El apéndice cubano del 27
Cuando ganó en 1992 el Premio Cervantes, algunos se quedaron un tanto sorprendidos. Muchos no la conocían y otros simplemente no creían que su obra mereciera el máximo galardón de las letras hispánicas. Cuando lo recibió llevaba años sin escribir. "Cuando los poetas son buenos, no hace falta dar explicaciones. Ella tiene calidad", contestaba tajante Rafael Alberti a las preguntas de los periodistas. "Me parece muy bien que les den un premio a los poetas que lo merecen; a los que no, que les den una patada en el culo", añadía el poeta cansado de la insistencia. Y ella, por encima de todo, era eso, una poetisa; de la novela, por ejemplo, dijo: "No la desprecio, pero, habiendo otros géneros que pueda cultivar, dejo ése para otros que no tengan tantos elementos".

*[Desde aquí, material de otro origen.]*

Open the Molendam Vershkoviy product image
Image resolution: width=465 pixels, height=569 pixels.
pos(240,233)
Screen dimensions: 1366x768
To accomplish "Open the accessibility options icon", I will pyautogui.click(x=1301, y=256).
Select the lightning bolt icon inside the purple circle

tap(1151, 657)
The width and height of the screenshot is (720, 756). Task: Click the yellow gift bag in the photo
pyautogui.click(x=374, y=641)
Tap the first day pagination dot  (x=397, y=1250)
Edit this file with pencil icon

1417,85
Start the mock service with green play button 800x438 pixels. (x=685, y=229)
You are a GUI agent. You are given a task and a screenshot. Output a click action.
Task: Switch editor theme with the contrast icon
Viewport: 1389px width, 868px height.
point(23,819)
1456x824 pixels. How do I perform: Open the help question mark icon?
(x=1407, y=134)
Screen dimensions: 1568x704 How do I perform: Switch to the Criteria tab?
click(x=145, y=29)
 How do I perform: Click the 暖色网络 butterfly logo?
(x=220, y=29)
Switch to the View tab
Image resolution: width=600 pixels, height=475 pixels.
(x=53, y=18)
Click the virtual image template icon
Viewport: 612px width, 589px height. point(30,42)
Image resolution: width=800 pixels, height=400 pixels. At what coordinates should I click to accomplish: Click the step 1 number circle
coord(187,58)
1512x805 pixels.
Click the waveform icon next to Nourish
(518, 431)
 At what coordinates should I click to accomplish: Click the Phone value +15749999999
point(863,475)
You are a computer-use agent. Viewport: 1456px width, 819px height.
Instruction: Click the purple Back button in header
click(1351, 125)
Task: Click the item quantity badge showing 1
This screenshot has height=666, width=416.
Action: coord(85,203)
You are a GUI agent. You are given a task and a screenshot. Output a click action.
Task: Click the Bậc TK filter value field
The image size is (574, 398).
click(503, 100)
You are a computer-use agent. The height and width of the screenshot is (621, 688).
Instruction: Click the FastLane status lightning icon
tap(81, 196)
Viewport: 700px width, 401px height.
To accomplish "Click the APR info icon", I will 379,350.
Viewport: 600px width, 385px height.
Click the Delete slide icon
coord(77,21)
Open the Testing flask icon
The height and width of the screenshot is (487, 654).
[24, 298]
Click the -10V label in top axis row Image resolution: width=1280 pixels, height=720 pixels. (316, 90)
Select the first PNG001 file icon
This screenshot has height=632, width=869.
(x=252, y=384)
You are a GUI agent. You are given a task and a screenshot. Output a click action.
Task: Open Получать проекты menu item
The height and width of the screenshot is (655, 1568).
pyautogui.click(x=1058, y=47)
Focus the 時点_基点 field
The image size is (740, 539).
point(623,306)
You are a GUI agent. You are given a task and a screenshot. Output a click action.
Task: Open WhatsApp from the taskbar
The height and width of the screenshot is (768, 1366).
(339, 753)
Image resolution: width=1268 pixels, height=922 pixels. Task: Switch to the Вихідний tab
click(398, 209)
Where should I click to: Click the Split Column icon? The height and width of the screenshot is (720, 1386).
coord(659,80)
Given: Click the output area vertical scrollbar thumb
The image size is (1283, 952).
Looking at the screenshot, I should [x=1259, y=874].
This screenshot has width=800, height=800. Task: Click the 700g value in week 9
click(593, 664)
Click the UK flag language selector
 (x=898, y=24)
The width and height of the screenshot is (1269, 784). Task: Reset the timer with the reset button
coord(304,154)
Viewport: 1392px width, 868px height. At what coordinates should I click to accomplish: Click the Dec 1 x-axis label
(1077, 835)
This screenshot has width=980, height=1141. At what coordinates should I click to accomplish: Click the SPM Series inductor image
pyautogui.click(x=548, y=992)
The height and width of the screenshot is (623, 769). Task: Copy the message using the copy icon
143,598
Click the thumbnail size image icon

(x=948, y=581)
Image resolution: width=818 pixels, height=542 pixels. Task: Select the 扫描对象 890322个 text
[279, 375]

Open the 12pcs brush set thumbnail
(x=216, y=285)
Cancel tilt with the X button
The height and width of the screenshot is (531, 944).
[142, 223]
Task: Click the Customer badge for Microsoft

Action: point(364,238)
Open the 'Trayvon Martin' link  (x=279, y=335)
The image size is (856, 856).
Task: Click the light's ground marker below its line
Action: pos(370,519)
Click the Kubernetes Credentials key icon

Dulce María Loynaz mantuvo siempre una buena relación con los poetas españoles. Ella y sus hermanos fueron en varias ocasiones los anfitriones de las visitas que muchos de ellos realizaron a La Habana. Su casa sirvió de refugio e inspiración en las tertulias que organizaban y que denominaban juevinas. Por ellas desfilaron, entre otros, García Lorca, Alberti, Juan Ramón Jiménez o Luis Rosales. Lorca comenzó a escribir ahí dos obras teatrales: El público y Así que pasen cinco años. Y obsequió, a su partida, a la hermana de Dulce, Flor, con el manuscrito original de Yerma. Cuando ganó el Cervantes, Dulce María dijo del poeta granadino que "era más amigo de mis hermanos que mío. Él se burlaba de mis versos, lo cual nunca le perdoné, aunque después le retribuí ese tipo de homenaje burlándome de los suyos".
Cuando Juan Ramón Jiménez visitó la casa de los Loynaz en La Habana aseguró comprender de golpe "de dónde salió todo el delirio último de la escritura de Lorca".